There is a way which seemeth right unto a man, but the end thereof are the ways of death. –King Salomon(Proverbs 14:12 KJV)
A look at History
Those who fail to learn from History are doomed to repeat it. — George Santayana
1. Over generations, philosophers have been concerned about what truth is. Many theories have been developed but the one most commonly accepted is the “corresponding theory of truth”, which I too happen to subscribe to. According to this theory, truth is what describes the actually real world. In Aristotle’s words, “To say of what is, that it is, or of what is not, that it is not, is true.“ Or in more chewable words by Alfred Tarski: “The sentence ‘snow is white’ is true if and only if snow is white.” The idea here is simply that propositions are like maps, and therefore are said to be ‘true’ if what they tell us corresponds to what is on the territory.

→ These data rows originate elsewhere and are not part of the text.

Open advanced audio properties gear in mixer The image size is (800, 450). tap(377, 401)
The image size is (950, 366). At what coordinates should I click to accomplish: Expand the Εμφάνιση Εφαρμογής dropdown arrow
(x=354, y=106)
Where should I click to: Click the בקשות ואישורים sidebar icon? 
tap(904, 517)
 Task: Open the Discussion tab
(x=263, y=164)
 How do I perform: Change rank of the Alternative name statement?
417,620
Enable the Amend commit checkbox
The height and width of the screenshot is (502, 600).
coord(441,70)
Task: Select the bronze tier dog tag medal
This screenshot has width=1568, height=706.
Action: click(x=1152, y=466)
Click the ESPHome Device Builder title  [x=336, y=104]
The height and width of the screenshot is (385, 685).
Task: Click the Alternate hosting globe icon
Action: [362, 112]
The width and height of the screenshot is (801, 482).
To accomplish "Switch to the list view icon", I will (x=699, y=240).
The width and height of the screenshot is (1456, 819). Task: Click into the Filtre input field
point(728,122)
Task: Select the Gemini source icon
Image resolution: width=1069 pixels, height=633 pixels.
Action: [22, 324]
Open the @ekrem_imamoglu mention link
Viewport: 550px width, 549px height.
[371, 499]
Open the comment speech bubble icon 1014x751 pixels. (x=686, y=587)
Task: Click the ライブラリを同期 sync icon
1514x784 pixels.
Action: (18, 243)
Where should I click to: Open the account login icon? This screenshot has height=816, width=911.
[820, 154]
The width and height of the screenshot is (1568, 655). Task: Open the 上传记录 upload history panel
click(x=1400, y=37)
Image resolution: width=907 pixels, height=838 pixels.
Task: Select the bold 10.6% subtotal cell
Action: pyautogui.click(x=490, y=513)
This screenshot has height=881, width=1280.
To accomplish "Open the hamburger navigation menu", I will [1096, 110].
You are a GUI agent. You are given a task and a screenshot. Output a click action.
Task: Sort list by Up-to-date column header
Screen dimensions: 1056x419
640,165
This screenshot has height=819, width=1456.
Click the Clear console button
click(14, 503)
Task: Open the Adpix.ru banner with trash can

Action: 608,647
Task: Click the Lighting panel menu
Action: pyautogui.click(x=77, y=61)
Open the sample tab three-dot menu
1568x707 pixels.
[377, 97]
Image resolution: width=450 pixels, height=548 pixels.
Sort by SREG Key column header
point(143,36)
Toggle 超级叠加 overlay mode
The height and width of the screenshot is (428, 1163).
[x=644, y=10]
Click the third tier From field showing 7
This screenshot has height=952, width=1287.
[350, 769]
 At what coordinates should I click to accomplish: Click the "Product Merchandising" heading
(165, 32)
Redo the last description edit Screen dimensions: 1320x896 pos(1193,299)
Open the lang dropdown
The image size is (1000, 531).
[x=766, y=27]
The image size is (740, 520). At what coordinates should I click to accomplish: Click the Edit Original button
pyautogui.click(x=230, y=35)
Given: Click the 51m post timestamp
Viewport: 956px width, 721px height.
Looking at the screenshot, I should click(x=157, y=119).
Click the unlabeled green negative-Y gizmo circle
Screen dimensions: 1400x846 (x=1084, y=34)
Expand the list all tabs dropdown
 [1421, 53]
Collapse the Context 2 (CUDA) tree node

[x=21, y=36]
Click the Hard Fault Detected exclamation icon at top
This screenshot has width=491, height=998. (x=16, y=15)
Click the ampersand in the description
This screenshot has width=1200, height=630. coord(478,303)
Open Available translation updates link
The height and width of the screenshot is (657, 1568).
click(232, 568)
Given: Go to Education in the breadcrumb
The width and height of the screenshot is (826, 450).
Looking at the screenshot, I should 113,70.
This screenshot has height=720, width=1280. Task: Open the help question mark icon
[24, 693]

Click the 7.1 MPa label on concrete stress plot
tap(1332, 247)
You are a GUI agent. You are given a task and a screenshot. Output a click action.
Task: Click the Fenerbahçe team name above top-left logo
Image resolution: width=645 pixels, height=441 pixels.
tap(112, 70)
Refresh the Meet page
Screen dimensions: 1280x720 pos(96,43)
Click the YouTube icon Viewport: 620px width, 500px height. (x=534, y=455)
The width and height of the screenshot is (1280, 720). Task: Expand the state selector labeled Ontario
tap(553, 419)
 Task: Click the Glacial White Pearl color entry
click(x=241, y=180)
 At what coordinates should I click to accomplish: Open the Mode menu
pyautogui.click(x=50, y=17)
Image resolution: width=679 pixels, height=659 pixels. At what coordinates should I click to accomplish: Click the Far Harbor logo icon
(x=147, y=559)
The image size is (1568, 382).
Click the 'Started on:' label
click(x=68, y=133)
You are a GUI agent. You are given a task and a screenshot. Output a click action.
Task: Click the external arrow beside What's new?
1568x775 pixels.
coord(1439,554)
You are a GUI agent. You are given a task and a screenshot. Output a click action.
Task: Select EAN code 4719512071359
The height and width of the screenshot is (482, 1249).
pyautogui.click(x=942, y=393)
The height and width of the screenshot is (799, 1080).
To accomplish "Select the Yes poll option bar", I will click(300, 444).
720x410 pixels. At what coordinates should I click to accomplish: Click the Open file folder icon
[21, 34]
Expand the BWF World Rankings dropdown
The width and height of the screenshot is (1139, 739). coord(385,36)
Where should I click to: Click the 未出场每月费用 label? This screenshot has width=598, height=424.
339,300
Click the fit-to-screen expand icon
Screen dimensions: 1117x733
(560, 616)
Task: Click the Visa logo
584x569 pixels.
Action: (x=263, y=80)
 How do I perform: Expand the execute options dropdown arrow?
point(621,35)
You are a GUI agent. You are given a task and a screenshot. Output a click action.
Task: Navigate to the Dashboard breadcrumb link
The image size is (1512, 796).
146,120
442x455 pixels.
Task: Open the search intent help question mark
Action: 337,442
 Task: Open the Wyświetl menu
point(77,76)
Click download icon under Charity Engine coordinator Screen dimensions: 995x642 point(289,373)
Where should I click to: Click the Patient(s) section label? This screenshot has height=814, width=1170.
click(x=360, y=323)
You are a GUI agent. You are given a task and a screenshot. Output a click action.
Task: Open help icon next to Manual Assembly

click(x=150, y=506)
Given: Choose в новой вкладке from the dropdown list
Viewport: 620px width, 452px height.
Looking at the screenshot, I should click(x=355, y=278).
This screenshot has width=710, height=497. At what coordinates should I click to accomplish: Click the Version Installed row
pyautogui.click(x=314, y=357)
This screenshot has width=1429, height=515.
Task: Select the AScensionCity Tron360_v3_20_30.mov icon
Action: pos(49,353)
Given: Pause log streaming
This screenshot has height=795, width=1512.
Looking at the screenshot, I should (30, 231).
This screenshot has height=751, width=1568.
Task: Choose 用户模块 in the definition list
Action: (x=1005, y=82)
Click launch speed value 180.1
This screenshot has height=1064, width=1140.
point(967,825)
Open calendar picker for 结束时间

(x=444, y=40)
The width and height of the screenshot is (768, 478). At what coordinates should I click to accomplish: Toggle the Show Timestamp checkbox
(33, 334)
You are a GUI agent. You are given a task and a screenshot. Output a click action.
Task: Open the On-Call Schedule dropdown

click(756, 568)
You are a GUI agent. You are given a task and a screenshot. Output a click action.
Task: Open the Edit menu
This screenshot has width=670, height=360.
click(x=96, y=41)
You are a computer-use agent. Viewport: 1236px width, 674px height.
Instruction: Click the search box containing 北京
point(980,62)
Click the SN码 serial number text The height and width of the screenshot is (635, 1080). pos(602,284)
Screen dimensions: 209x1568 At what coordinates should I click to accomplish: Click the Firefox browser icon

2. At the moment, the understanding of what truth is seems to be a settled case. There are no serious objections to the corresponding theory of truth. [Of course there are people who even think there’s no such thing as truth, but again there are also people who think Jusitn Bieber is a great singer. You can’t waste time arguing with those.] The bigger epistemological issue is rather about how to get to the Truth. Different methods have been proposed, the first one being the armchair philosophy of people like Plato, many religious founding fathers, and to a lesser extent Socrates, who thought that we can sit on our couch and get to the Truth through mere thinking and logical deductions.
The Bayesian Enlightment
Those who ignore the Bayes Theorm are doomed to reinvent it.–Aimable
3. History goes on and on. And then comes the Scientific Method in the 17th century. This is simply the collection of data through observation and experimentation, and the formulation and testing of hypotheses. It is, in my opinion, the greatest idea/innovation in the human history(Thanks to Francis Bacon and the giants on whose shoulders he stood.).
4. Although the idea of the Scientific method is new, it is mirrored in many ancient stories. In the Bible for example, Daniel conducted a complete scientific experiment with a control group, a treatment group, and properly concluded that his hypothesis–that a vegetarian diet is healthier than what the king was suggesting– is true. Earlier than that, Elijah settled the problem of Baal by conducting a well-controlled experiment obliging Baal’s priests to put their lives where their mouths are. Hypothesizing that Jehovah is the real God, Elijah asked that the priests of Baal place their bull on an altar(control group), and Elijah will place a similar bull on a similar altar, with the same wooden fuel. Neither will be allowed to start the fire; whichever God is real will call down fire on His sacrifice. Very scientific! Elijah even pours water on his altar to emphasize his deliberate acceptance of the burden of proof, and to minimize the p-value up to much lower than 0.05. The fire comes down on Elijah’s altar(observation) and the people of Israel serve as the peer review committee, shouting “The Lord is God!”. Acta est fabula plaudite!
5. Although the Scientific method has roots in Empiricism, Inductive reasoning and some very clever heuristics such as Occam’s razor(see the next post for details), its theoretical foundation lies in Bayesianism.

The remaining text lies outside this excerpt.